Her most recent publicity moment, however, doesn't have the same wholesome feeling Stewart brings to the table. In an interview with Footwear News, the DIY-queen had some choice words about Americans who want to continue working from home after covid-19 lockdown shut down offices.

“You can’t possibly get everything done working three days a week in the office and two days remotely," the cozy-home guru said. "Look at the success of France with their stupid … you know, off for August, blah blah blah. That’s not a very thriving country. Should America go down the drain because people don’t want to go back to work?”

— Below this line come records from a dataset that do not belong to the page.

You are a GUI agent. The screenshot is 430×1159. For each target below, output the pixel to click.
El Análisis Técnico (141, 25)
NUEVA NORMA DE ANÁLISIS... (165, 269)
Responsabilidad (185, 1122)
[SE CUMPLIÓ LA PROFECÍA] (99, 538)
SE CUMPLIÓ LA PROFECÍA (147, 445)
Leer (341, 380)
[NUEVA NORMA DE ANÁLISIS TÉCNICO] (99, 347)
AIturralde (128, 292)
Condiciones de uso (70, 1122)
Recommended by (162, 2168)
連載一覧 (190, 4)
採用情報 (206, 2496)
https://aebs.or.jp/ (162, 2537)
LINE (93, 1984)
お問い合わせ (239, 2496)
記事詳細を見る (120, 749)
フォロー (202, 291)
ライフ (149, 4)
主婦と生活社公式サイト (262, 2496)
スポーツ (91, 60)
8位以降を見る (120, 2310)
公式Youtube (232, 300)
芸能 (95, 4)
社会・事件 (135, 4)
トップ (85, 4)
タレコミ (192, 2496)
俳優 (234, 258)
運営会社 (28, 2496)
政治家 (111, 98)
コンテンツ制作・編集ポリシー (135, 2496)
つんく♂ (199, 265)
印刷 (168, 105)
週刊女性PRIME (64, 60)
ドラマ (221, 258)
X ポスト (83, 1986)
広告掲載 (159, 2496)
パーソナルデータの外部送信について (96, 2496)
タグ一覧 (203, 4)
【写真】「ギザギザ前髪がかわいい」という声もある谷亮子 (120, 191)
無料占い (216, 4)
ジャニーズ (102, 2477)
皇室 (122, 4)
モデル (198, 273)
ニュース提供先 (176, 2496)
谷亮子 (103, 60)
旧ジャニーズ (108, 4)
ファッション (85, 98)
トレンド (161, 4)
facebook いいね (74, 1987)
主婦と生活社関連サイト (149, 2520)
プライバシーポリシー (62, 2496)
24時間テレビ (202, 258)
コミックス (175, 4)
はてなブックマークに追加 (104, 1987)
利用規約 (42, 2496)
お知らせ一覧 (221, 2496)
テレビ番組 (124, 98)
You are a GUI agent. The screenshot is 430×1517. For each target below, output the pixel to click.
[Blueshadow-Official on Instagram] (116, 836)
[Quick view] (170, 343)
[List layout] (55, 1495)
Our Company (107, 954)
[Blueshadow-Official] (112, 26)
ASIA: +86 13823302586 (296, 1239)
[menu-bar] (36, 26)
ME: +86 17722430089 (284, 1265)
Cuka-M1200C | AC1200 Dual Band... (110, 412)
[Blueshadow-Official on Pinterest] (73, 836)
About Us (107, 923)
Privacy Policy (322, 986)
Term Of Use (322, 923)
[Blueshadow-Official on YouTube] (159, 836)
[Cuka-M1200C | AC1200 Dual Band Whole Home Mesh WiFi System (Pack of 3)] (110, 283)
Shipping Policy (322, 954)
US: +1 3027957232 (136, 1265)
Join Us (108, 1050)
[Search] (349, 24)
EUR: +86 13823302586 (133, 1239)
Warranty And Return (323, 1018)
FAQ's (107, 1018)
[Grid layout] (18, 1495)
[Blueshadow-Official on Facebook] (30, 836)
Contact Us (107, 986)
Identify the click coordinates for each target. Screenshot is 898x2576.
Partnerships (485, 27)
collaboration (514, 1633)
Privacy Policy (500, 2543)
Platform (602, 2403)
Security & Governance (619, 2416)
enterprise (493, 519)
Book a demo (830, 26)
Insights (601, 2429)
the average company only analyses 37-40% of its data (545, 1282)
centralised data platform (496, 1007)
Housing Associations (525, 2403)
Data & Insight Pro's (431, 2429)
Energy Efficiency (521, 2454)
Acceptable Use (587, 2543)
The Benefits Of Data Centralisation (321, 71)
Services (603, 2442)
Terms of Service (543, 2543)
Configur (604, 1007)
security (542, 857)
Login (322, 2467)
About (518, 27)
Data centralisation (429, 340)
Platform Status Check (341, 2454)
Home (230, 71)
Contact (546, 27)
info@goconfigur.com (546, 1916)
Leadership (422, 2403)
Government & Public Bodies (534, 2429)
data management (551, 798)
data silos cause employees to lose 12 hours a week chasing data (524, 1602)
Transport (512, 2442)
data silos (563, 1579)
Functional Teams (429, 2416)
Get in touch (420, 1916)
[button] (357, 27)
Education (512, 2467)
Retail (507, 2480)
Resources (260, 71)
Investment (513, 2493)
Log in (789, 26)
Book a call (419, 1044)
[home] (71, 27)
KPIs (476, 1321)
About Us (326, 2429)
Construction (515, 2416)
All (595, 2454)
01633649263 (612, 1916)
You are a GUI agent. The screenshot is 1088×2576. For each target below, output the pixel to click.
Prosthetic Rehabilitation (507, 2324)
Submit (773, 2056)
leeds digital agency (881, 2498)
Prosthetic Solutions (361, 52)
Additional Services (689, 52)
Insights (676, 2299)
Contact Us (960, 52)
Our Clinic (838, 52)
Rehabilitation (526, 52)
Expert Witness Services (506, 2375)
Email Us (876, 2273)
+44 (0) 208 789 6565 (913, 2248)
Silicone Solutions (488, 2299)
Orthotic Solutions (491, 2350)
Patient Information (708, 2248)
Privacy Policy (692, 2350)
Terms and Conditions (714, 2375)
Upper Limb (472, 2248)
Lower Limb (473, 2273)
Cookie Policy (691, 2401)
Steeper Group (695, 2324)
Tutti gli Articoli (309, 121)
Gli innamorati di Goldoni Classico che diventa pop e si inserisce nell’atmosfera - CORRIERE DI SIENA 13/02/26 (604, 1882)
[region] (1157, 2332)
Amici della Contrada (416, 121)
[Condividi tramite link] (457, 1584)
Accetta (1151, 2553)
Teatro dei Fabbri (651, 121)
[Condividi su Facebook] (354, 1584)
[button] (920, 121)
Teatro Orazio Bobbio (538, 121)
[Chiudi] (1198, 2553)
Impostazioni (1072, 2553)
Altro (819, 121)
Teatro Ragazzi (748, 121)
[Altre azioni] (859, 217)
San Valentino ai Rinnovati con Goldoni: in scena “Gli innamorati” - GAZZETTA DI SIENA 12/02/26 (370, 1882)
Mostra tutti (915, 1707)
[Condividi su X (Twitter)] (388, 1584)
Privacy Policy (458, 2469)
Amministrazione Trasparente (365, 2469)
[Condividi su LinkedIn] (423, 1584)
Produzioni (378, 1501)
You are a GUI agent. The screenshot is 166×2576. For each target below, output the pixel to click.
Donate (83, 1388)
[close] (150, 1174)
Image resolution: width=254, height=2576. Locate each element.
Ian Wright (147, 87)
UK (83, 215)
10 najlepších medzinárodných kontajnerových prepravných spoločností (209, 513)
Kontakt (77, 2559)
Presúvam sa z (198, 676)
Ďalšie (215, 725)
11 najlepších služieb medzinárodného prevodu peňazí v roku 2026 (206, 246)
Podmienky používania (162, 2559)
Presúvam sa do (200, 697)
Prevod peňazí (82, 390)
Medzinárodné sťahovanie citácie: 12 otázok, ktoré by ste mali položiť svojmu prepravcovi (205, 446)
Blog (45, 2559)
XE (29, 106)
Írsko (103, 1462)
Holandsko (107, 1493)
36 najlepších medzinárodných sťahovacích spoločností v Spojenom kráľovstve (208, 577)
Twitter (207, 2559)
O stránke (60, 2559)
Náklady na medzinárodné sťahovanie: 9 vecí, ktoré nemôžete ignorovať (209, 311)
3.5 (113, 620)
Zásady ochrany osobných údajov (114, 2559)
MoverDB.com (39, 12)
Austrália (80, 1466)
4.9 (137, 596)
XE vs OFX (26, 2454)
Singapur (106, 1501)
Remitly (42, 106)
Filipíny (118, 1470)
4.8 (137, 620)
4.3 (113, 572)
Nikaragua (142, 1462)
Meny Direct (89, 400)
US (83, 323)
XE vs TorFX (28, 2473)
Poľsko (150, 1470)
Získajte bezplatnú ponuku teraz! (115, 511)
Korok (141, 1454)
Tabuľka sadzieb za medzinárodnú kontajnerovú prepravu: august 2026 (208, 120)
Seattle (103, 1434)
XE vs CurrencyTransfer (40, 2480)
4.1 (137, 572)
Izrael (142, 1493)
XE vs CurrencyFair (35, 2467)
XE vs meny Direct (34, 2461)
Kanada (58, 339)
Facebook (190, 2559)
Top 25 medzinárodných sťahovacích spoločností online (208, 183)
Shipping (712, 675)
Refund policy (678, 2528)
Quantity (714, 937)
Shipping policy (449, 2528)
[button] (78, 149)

Well, that's certainly a viewpoint. A lot to unpack there. Many online were confused--after all, didn't Stewart basically make her career by "working from home?"

Sitting down with The Today Show, Stewart elaborated on her controversial stance. It seems she's confusing "work from home" with a three-day workweek. 

"I'm having this argument with so many people these days. It's just that my kind of work is very creative and is very collaborative. And I cannot really stomach another zoom. [...But] I hate going to an office, it's empty. During COVID I took every precaution. We [...] set up an office at [...] my home[...] Now we're our offices and our three day work week, I just don't agree with it," Stewart tells viewers. 

"It's frightening because if you read the economic news and look at what's happening everywhere in the world, a three-day workweek doesn't get the work done, doesn't get the productivity up. It doesn't help with the economy and I think that's very important."